Garden Variety was an American post-hardcore band active in the 1990s. During their time together, the band created several 7-inch singles between 1991 and 1996 and two LPs: a self-titled album in 1993 and Knocking the Skill Level in 1994.

Band personnel
Anthony Roman - bass, vocals
Anthony Rizzo - guitar
Joe Gorelick - drums, backing vocals

Discography
New Guitar Parts (Garden Variety split with Jejune 7-inch) Montalban Hotel Records/BWR 1996
Binder (CMJ New Music Monthly - May 1995 comp) gern blandstein/cmj 1995
Stickler (Garden Variety split 7-inch) Cargo 1995
(Knocking The Skill Level) Cargo/Headhunter 1995
Parker (Garden Variety split with Dahlia Seed 7-inch) MintTone 1994
S/T (Garden Variety) Gern Blandsten 1993
Hedge (Garden Variety  7-inch) MintTone 1992
First demo tape recorded on Northern Blvd in Queens 1991

Other appearances
Garden Variety appeared on a SoundViews magazine CD compilation, and with Pavement and many others on the famous Homage Descendents tribute CD. They were interviewed by actress Janeane Garofalo on the 1995 "7-Up listen up" series (in studio interview and recordings), appeared on the Lookout Records compilation Punk Rock USA alongside Jawbreaker, appeared with Texas is the Reason, Quicksand and many more on the Anti Matter CD/vinyl compilation (as well as the Anti Matter book), and on several other VHS video compilations during 1995/1996. In 1996, Vogue magazine interviewed the band for its Spring 1996 issue.

Post break-up
Anthony Roman played with Rockets Red Glare and created the band Radio 4.
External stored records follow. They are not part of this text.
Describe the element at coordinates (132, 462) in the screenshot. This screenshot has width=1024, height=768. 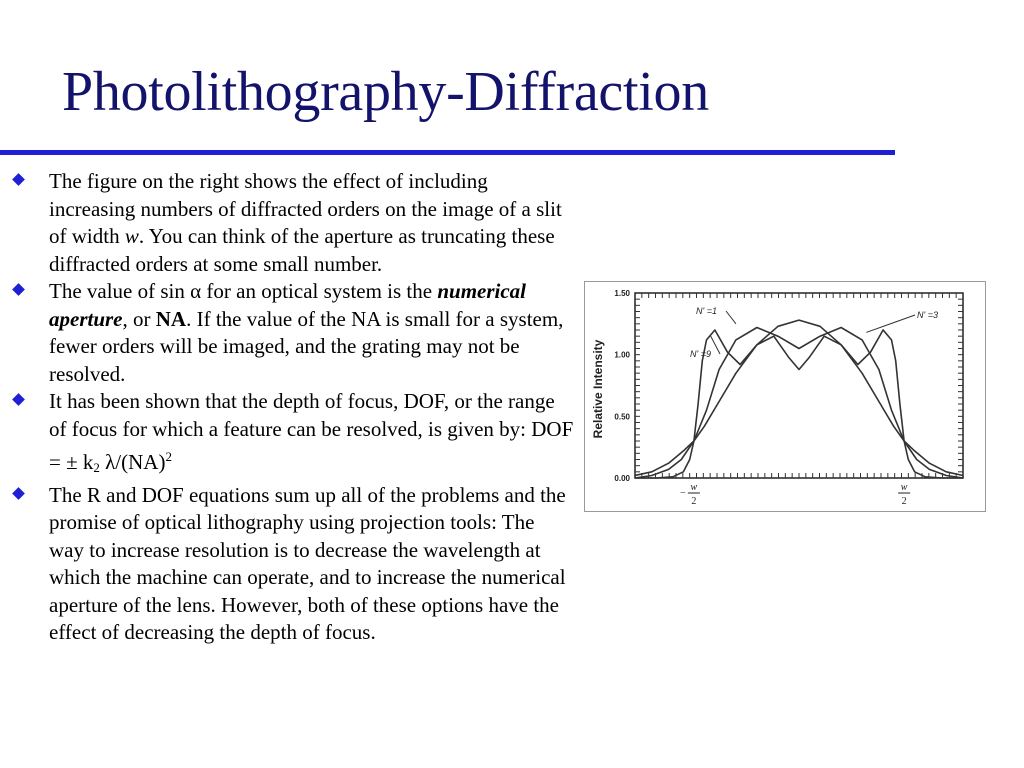
I see `bullet-3-text-b: λ/(NA)` at that location.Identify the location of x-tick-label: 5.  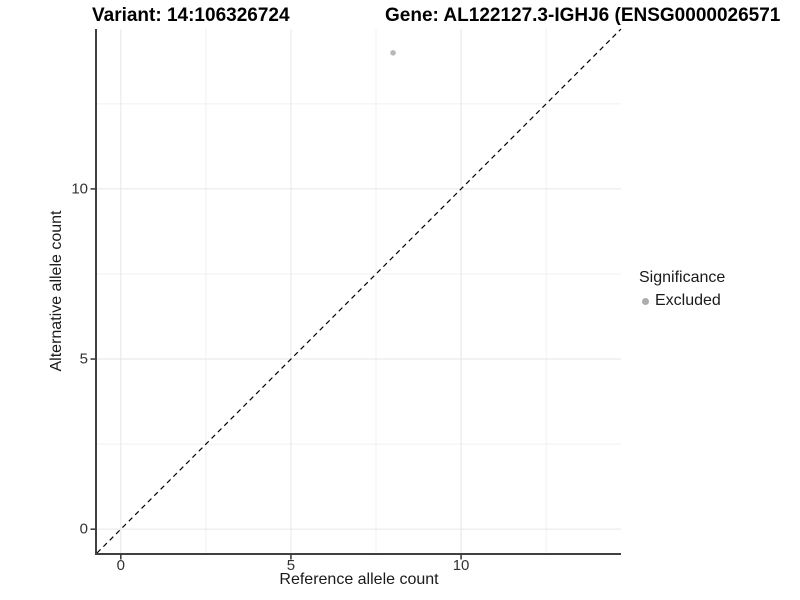
(291, 566).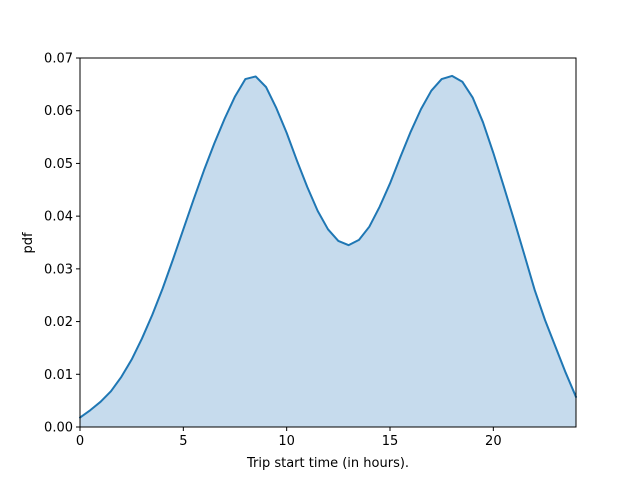 The height and width of the screenshot is (484, 640). What do you see at coordinates (494, 442) in the screenshot?
I see `x-tick-label: 20` at bounding box center [494, 442]. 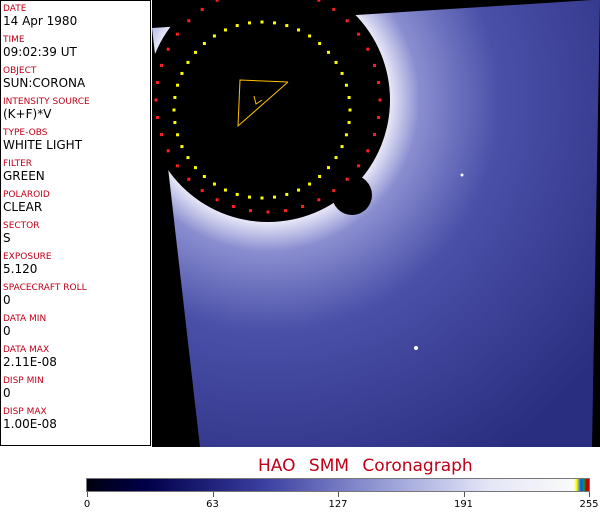 What do you see at coordinates (43, 145) in the screenshot?
I see `field-value: WHITE LIGHT` at bounding box center [43, 145].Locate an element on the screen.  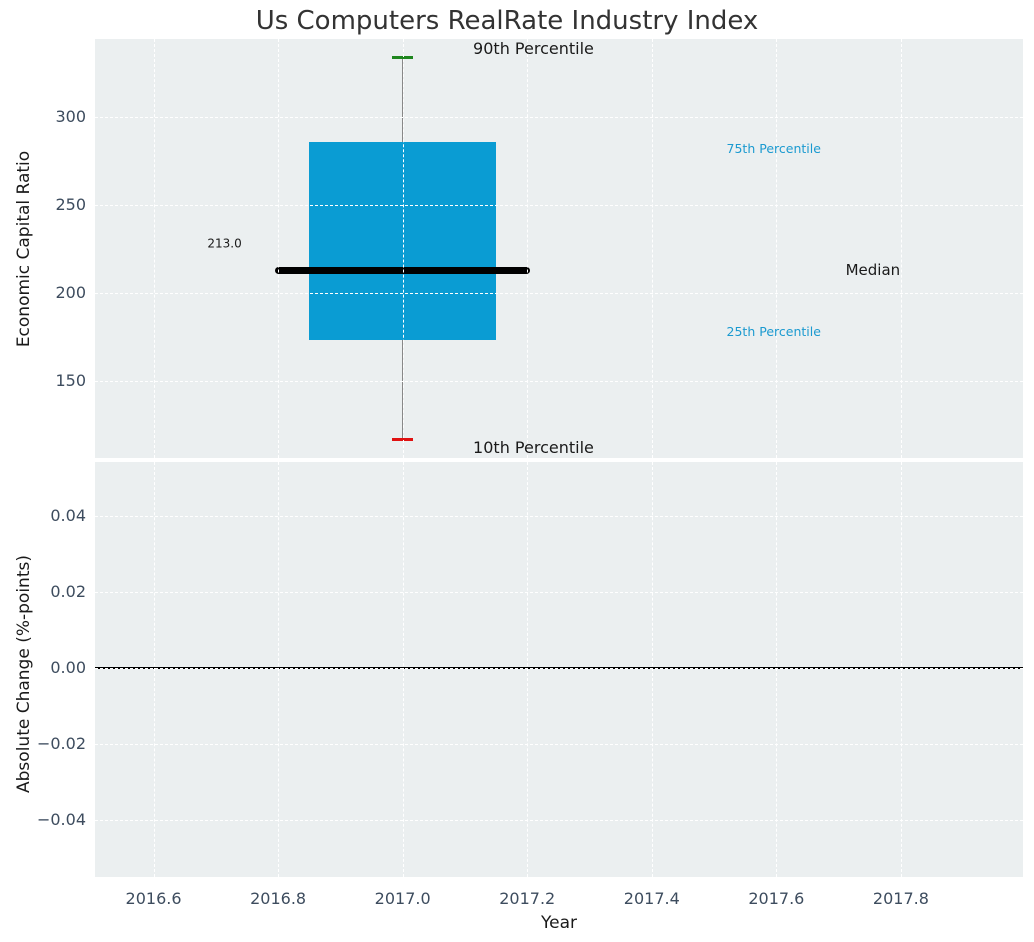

Anthony Rizzo played and recorded with members of The Bogmen in the band Vic Thrill and played guitar for Radio 4. He is currently playing in Little Embers and is the main composer for the IFC show "Maron".

Joe Gorelick played and recorded with Bluetip, Sugarhigh, The St. James Stars, Retisonic, Marah, and Red Hare.